Monoclonal antibody DLC‐48: An effective reagent for use in the depletion of malignant lymphoma from human bone marrow

Abstract
A combination of large-cell lymphoma cell lines was used as immunogen in the production of DLC-48, a mouse monoclonal antibody (MAb) to a B-cell-associated antigen. This reagent identifies a protein found on a majority of peripheral blood B-cells, B-cell derived tumor cell lines, and lymphoma biopsy specimens. In reactive lymph-node sections, DLC-48 stains both germinal center and mantle zone B-lymphocytes when the immunoperoxidase technique is used. DLC-48 is an IgM, and is highly cytotoxic in the presence of human serum complement.
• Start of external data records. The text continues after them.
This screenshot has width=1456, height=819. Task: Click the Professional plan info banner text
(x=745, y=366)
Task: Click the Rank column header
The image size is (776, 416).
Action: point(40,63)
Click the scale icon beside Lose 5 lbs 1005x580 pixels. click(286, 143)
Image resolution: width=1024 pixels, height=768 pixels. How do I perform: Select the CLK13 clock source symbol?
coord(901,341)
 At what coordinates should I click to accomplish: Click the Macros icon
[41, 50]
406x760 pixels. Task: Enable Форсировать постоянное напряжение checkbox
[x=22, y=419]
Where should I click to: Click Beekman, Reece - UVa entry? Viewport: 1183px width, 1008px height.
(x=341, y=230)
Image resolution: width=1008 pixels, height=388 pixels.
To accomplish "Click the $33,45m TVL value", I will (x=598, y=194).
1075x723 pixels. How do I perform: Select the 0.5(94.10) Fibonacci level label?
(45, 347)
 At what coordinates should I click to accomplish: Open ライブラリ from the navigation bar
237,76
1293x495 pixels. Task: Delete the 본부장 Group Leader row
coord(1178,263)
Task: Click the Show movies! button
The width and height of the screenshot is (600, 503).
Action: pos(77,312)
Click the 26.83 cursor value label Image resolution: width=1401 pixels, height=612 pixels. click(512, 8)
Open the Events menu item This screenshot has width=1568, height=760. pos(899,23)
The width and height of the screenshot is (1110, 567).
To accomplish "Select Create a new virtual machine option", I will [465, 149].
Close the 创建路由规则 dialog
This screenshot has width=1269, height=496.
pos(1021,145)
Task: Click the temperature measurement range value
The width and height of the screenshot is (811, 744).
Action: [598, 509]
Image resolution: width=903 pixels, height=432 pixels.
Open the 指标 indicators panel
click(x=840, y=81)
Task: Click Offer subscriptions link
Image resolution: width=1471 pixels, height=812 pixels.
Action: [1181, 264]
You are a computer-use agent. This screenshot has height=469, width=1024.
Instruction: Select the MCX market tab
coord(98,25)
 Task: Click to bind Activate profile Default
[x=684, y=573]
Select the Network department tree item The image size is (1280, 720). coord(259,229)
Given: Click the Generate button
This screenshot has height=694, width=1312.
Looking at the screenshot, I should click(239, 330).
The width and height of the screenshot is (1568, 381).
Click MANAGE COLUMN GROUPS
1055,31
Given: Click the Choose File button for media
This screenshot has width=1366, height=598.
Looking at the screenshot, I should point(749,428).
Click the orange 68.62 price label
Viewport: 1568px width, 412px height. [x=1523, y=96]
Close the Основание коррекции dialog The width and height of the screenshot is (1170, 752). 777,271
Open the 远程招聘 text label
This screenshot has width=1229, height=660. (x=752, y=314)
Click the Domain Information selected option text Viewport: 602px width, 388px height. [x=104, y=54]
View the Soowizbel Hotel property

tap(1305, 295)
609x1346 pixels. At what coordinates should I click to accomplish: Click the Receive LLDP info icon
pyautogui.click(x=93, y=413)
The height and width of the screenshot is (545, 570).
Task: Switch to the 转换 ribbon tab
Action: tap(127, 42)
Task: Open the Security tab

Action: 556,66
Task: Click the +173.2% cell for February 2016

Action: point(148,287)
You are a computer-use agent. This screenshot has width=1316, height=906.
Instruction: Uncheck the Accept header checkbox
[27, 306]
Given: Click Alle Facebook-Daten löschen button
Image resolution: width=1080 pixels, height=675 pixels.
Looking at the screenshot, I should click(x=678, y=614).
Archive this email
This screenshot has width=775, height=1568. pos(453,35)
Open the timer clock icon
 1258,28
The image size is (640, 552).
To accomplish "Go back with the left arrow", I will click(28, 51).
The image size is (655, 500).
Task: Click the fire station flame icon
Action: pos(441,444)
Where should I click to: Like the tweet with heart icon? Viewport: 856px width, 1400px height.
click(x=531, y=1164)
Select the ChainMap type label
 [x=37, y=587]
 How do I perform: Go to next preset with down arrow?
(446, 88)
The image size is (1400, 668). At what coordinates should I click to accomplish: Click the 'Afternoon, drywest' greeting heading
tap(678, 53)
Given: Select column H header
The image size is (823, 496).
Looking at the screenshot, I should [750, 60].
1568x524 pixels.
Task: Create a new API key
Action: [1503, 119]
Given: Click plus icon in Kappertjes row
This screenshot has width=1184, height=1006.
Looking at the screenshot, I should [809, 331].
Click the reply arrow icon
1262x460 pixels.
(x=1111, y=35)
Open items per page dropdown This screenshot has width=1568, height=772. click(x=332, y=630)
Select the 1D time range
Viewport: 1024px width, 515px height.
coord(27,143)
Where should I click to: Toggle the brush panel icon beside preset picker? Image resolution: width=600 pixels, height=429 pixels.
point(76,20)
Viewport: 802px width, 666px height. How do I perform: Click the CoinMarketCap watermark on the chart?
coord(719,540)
The conditions for complement-mediated cytotoxicity were first optimized by utilizing the chromium-release assay with 2 large-cell lymphoma cell lines, and were then applied to the treatment of the cell lines prior to cloning in agar. A single treatment with antibody and human serum eliminated 4 orders of magnitude of target cells. The cytolytic activity of this antibody was not inhibited by the presence of a 20-fold excess of normal human bone marrow. Treatment with antibody and autologous serum did not affect the growth of human hematopoietic progenitor cells (CFU-GEMM and CFU-GM). These results suggest that DLC-48, either alone or in combination with other MAb reagents, should be effective in eliminating malignant cells of B-lineage from human bone marrow for purposes of autologous bone-marrow transplantation.